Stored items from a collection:
'''

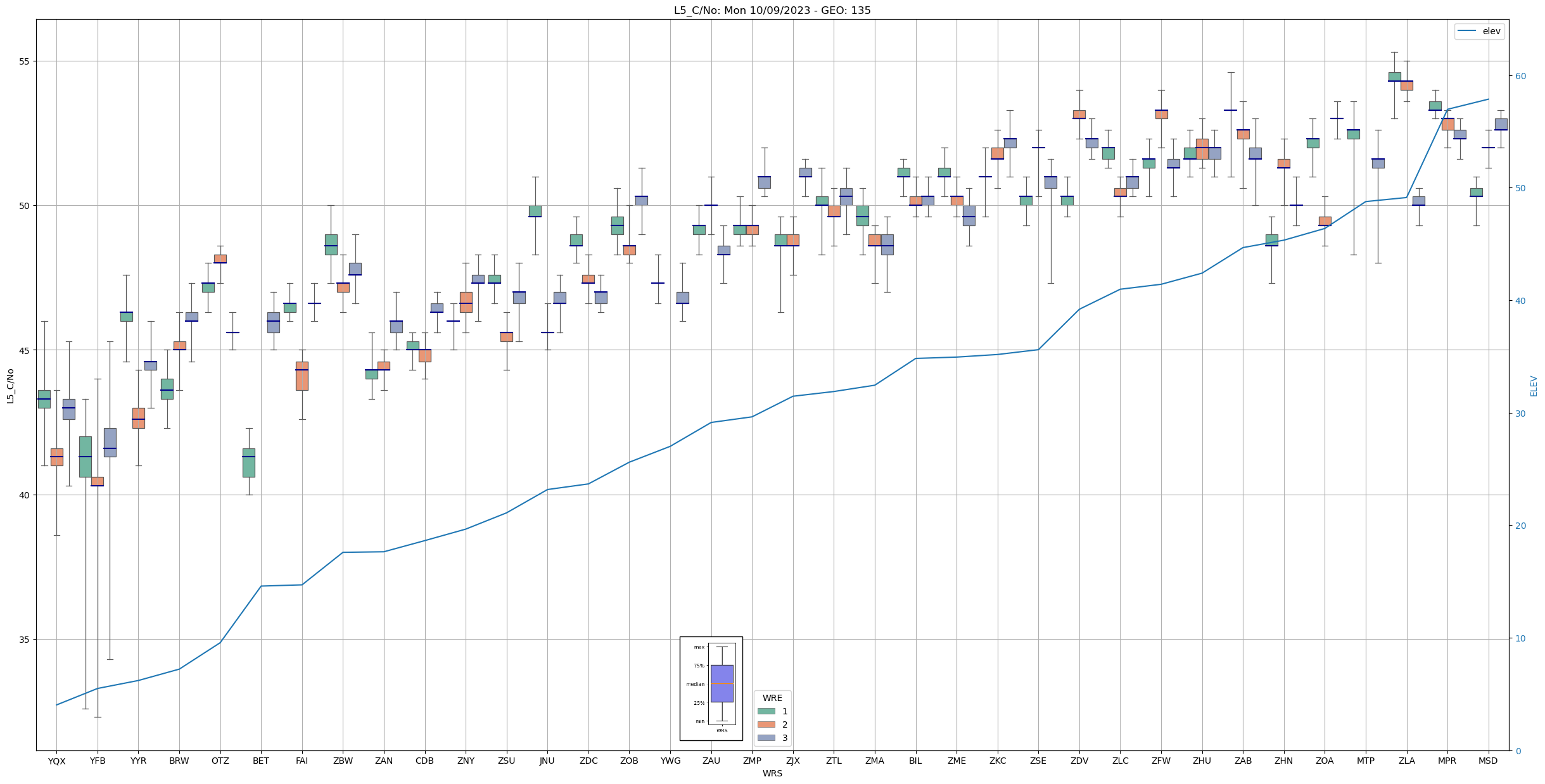Image resolution: width=1545 pixels, height=784 pixels.
Task: Click the MSD station tick label
Action: tap(1487, 761)
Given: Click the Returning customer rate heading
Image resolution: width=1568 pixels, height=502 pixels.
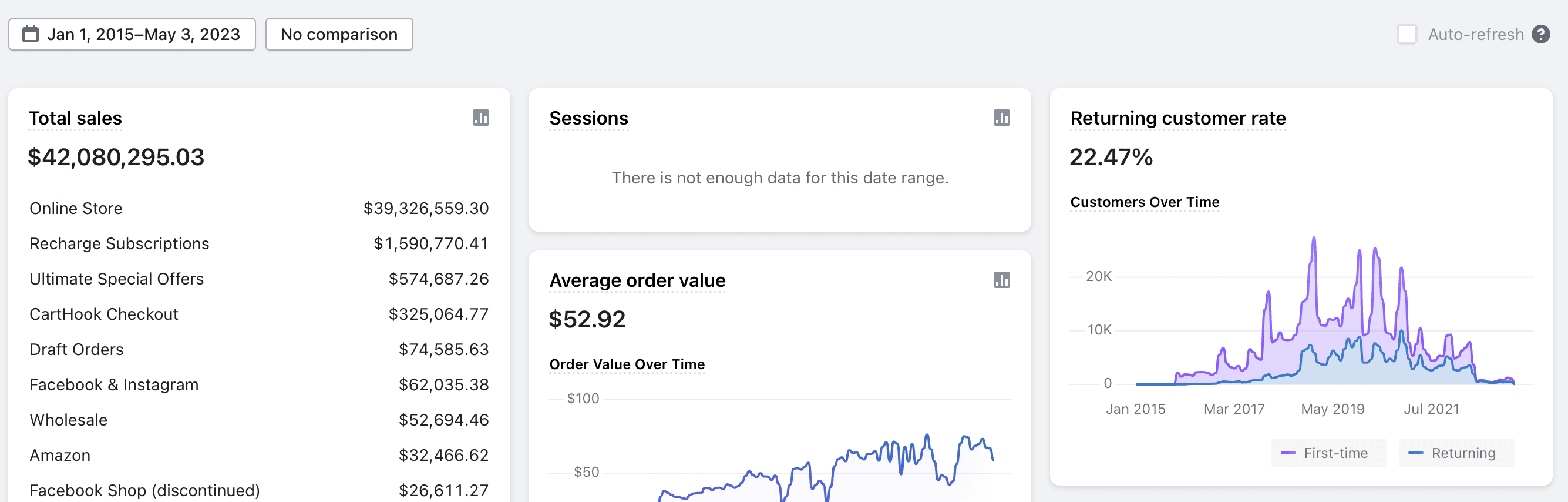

'''

Exercise aim:
Reproduce each of the lines above that contains the word "Click".

Response to this exercise:
Task: Click the MSD station tick label
Given: Click the Returning customer rate heading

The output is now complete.